Slice of Life: Transportation in Haiti

 

Slice of Life

Transportation in Haiti

Transportation in Haiti can be an adventure. As one of the poorest countries around, Haiti does not have the best infrastructure, especially when it comes to a public transportation system. No subways, no buses, no trains, and no New York style taxies.

Most Haitians are too poor to afford a car. If a family can barely afford a bag of rice to feed themselves for a month, the car payments are not an option. There are some Haitians that own cars, but these don’t constitute the majority.  If you are traveling and have the money, you can certainly rent a car when visiting. However, most Haitians rely on walking, riding bikes, and tap taps.

A tap tap is a Haitian version of a taxi.  Some tap taps are buses.  If you ride one of these, you can expect, especially if you are riding downtown Port-au-Prince during rush hour, to be squashed in a twenty person capacity bus with about forty other Haitians. The sides of these buses are decorated with some of the most beautiful Haitian graffiti ever seen (See below).Tap Tap

Another version of the tap tap is a pickup truck with benches installed and sometimes with a canopy thrown over the top. These, too, can get awfully packed and it is not unusual to see Haitians spilling out the backs of these and hanging on for dear life. Both buses and trucks have designated routes, but don’t ask for a tap tap route map.  They don’t exist.
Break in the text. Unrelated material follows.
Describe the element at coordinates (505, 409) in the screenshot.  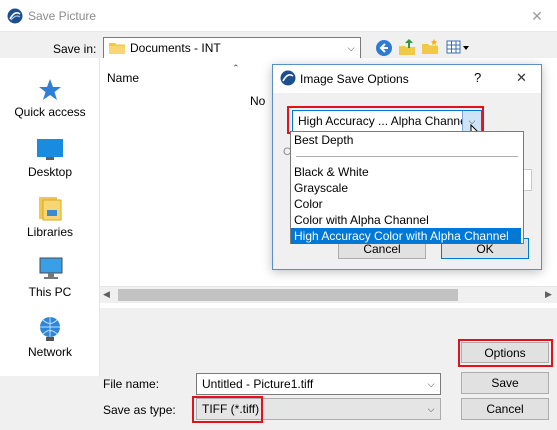
I see `cancel-button: Cancel` at that location.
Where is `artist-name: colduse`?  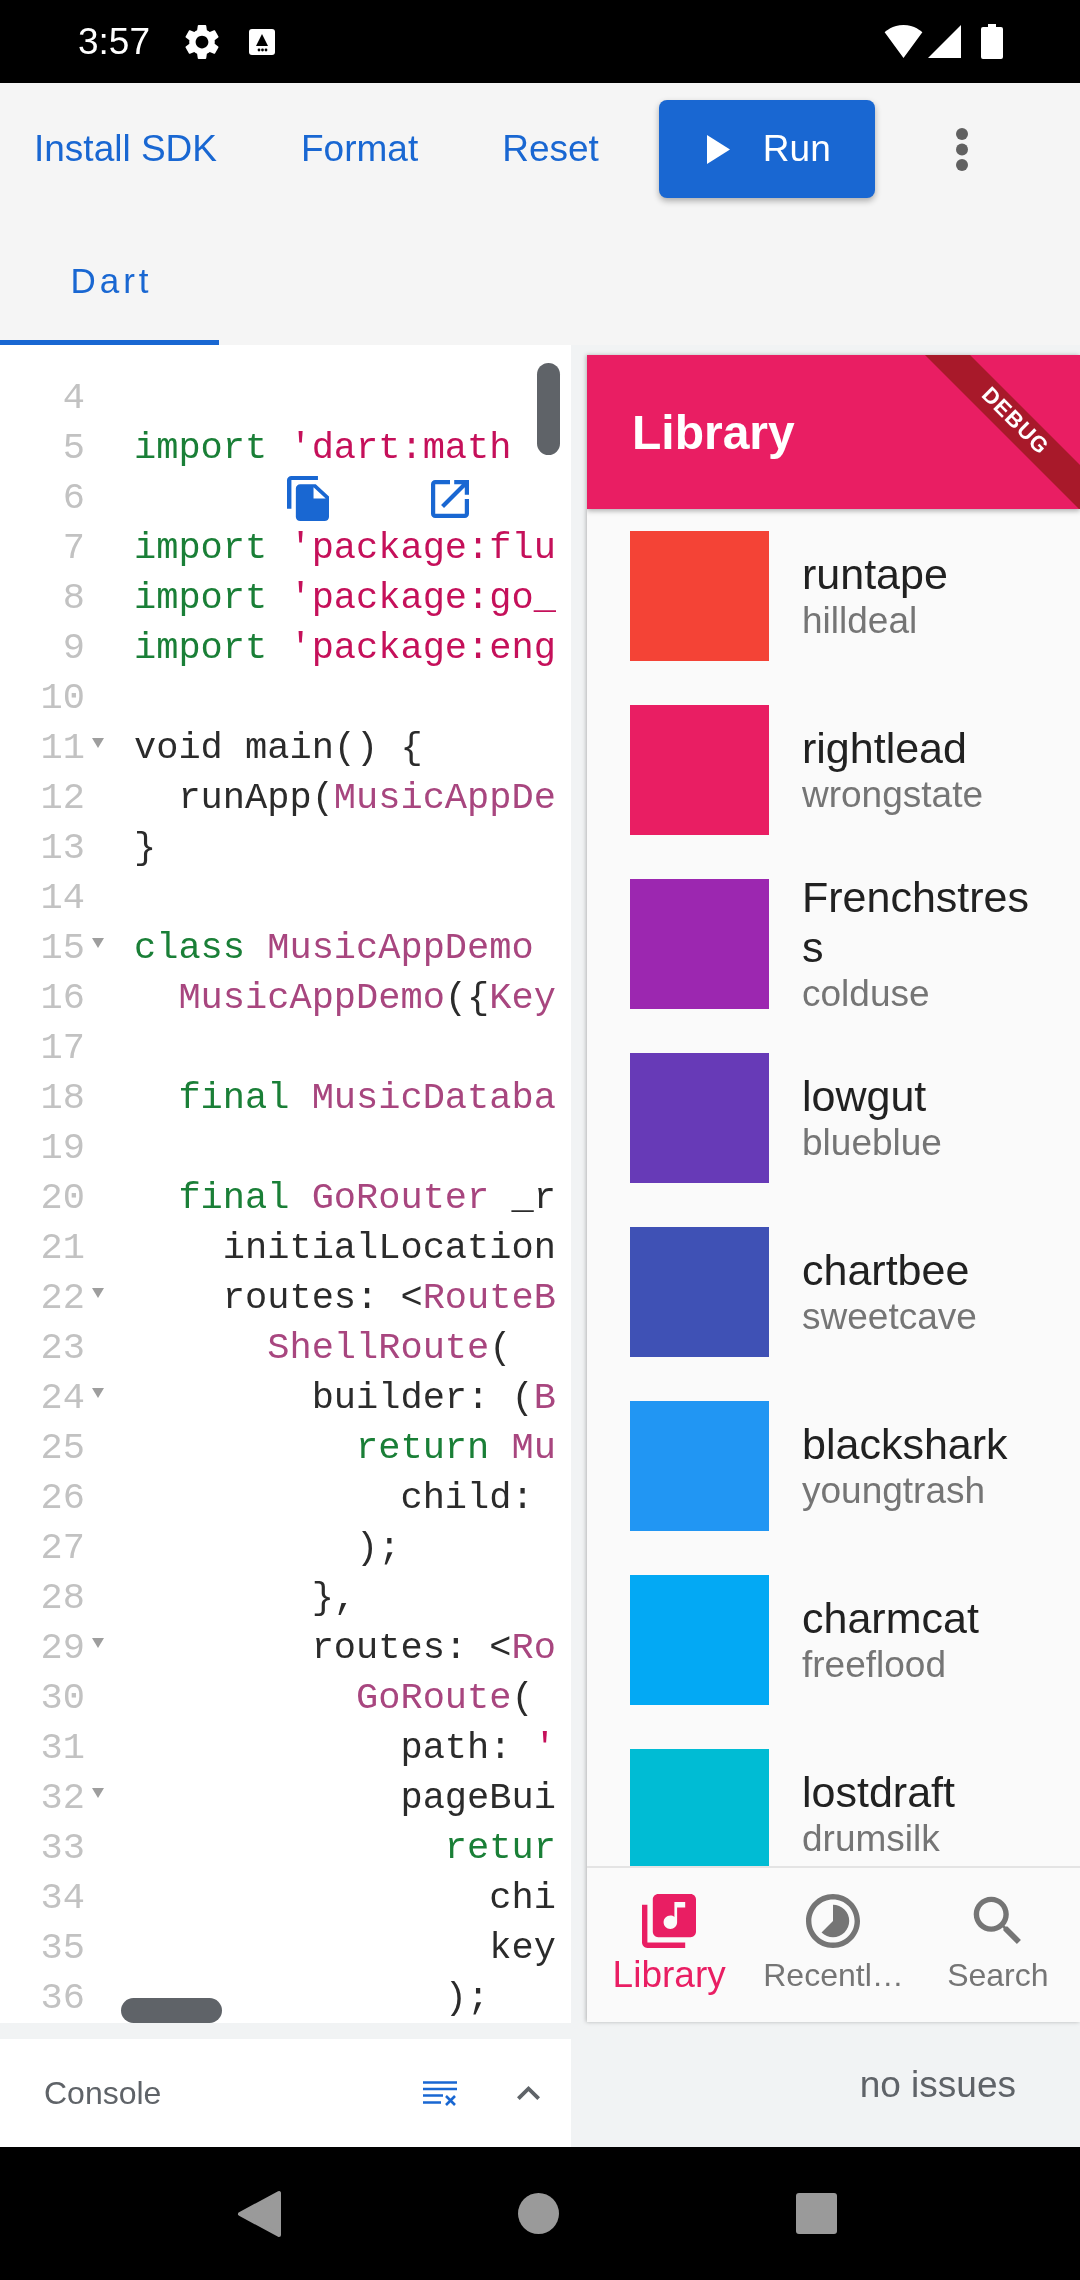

Sometimes a motorcycle can also function as a tap tap piling on as many people and cargo as possible. The fee is a bit more expensive, but in most cases the driver will take you to where you want to go.
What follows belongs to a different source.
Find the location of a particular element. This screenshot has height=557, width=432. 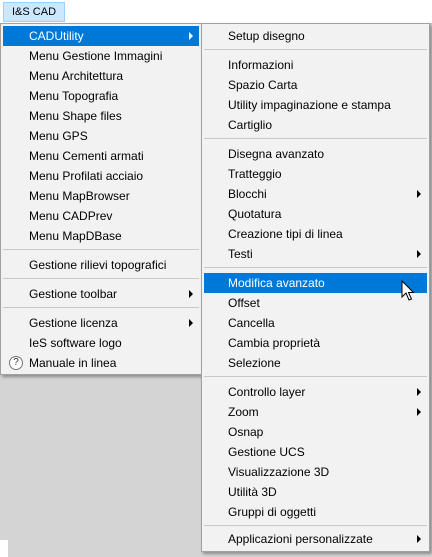

menu-item-cadutility: CADUtility is located at coordinates (101, 36).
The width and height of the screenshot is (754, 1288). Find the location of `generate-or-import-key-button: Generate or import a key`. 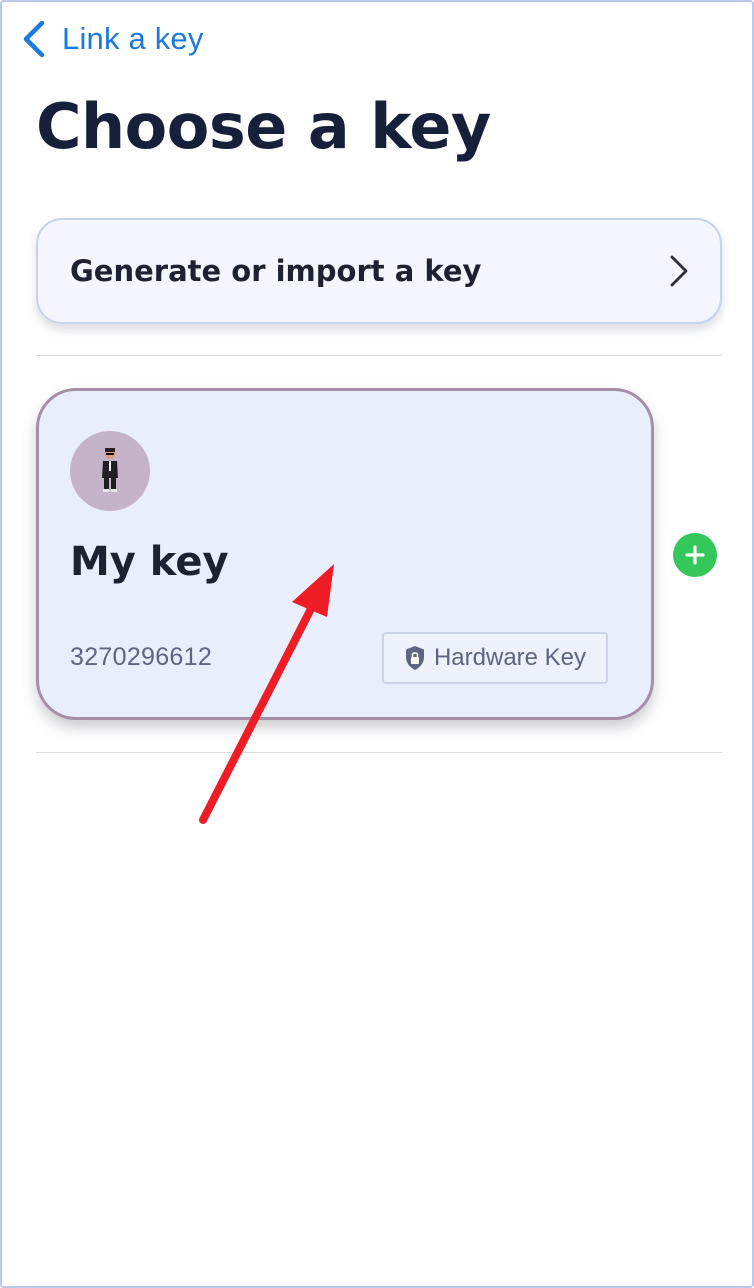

Tap taps really are the cement that hold Haitian cities together. You can’t ride tap taps for free.  Using a tap tap, especially if you have to travel a distance, can be financial concern for the Haitian people.  Some of our HCN students incur this expense while trying to get to the school for their lessons.  Not all our students live within walking distance.

Another thing about many Haitian drivers. Turn signals are optional and pedestrians considered a nusance. You hear a lot of horns honking and vehicles on the move.

The Haitians also use a donkeys as a way of transporting goods to markets or to carry things up the mountain sides to small villages like the picture below shows.

There are a few airports with the main one being in the capital of Port-au-Prince. Most of the supplies that are shipped in to one of the ports and then transported out from there.

So when traveling to Haiti do not expect luxurious traveling accommodations.